» Task
Retype all of the entries precisely.

» Information provided
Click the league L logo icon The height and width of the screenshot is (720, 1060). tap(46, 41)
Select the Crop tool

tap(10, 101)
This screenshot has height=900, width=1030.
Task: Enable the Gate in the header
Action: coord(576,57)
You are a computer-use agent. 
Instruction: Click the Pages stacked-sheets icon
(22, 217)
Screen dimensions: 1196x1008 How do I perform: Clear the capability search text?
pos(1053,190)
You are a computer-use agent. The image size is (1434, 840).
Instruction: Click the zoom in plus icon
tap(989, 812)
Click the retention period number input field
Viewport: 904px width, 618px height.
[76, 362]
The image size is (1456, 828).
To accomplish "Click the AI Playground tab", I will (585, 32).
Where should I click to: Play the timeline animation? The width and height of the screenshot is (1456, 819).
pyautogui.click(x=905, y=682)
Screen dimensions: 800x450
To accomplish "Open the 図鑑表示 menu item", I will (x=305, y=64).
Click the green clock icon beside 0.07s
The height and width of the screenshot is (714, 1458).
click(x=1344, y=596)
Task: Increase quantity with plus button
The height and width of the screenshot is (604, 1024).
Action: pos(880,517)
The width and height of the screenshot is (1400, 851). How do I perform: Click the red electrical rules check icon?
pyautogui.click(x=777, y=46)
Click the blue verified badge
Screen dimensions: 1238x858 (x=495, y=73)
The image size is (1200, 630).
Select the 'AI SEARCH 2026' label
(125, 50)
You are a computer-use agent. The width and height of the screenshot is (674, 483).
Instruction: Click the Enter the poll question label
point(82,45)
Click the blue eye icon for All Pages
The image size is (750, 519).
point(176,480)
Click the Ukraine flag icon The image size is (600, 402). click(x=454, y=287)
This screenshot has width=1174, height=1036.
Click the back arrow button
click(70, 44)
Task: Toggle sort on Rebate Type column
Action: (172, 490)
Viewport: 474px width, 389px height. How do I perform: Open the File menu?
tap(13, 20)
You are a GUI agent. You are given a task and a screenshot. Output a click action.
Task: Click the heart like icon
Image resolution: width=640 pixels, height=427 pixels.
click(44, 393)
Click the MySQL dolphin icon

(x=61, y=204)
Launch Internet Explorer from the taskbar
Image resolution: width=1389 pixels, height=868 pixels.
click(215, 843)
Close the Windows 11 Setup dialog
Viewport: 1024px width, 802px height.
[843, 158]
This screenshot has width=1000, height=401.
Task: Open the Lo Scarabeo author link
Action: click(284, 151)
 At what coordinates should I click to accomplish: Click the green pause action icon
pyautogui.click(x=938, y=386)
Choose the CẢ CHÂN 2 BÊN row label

» Task answer
Click the league L logo icon The height and width of the screenshot is (720, 1060). tap(46, 41)
Select the Crop tool

tap(10, 101)
This screenshot has height=900, width=1030.
Task: Enable the Gate in the header
Action: coord(576,57)
You are a computer-use agent. 
Instruction: Click the Pages stacked-sheets icon
(22, 217)
Screen dimensions: 1196x1008 How do I perform: Clear the capability search text?
pos(1053,190)
You are a computer-use agent. The image size is (1434, 840).
Instruction: Click the zoom in plus icon
tap(989, 812)
Click the retention period number input field
Viewport: 904px width, 618px height.
[76, 362]
The image size is (1456, 828).
To accomplish "Click the AI Playground tab", I will (585, 32).
Where should I click to: Play the timeline animation? The width and height of the screenshot is (1456, 819).
pyautogui.click(x=905, y=682)
Screen dimensions: 800x450
To accomplish "Open the 図鑑表示 menu item", I will (x=305, y=64).
Click the green clock icon beside 0.07s
The height and width of the screenshot is (714, 1458).
click(x=1344, y=596)
Task: Increase quantity with plus button
The height and width of the screenshot is (604, 1024).
Action: pos(880,517)
The width and height of the screenshot is (1400, 851). How do I perform: Click the red electrical rules check icon?
pyautogui.click(x=777, y=46)
Click the blue verified badge
Screen dimensions: 1238x858 (x=495, y=73)
The image size is (1200, 630).
Select the 'AI SEARCH 2026' label
(125, 50)
You are a computer-use agent. The width and height of the screenshot is (674, 483).
Instruction: Click the Enter the poll question label
point(82,45)
Click the blue eye icon for All Pages
The image size is (750, 519).
point(176,480)
Click the Ukraine flag icon The image size is (600, 402). click(x=454, y=287)
This screenshot has width=1174, height=1036.
Click the back arrow button
click(70, 44)
Task: Toggle sort on Rebate Type column
Action: (172, 490)
Viewport: 474px width, 389px height. How do I perform: Open the File menu?
tap(13, 20)
You are a GUI agent. You are given a task and a screenshot. Output a click action.
Task: Click the heart like icon
Image resolution: width=640 pixels, height=427 pixels.
click(44, 393)
Click the MySQL dolphin icon

(x=61, y=204)
Launch Internet Explorer from the taskbar
Image resolution: width=1389 pixels, height=868 pixels.
click(215, 843)
Close the Windows 11 Setup dialog
Viewport: 1024px width, 802px height.
[843, 158]
This screenshot has width=1000, height=401.
Task: Open the Lo Scarabeo author link
Action: click(284, 151)
 At what coordinates should I click to accomplish: Click the green pause action icon
pyautogui.click(x=938, y=386)
Choose the CẢ CHÂN 2 BÊN row label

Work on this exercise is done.